* **Dataset extract**
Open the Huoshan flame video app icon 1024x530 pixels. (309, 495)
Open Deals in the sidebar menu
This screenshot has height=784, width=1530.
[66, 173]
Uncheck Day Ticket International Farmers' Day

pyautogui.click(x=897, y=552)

* **What to work on**
Would you mind copying all of the records exactly?

* **Response to this exercise**
Open the Huoshan flame video app icon 1024x530 pixels. (309, 495)
Open Deals in the sidebar menu
This screenshot has height=784, width=1530.
[66, 173]
Uncheck Day Ticket International Farmers' Day

pyautogui.click(x=897, y=552)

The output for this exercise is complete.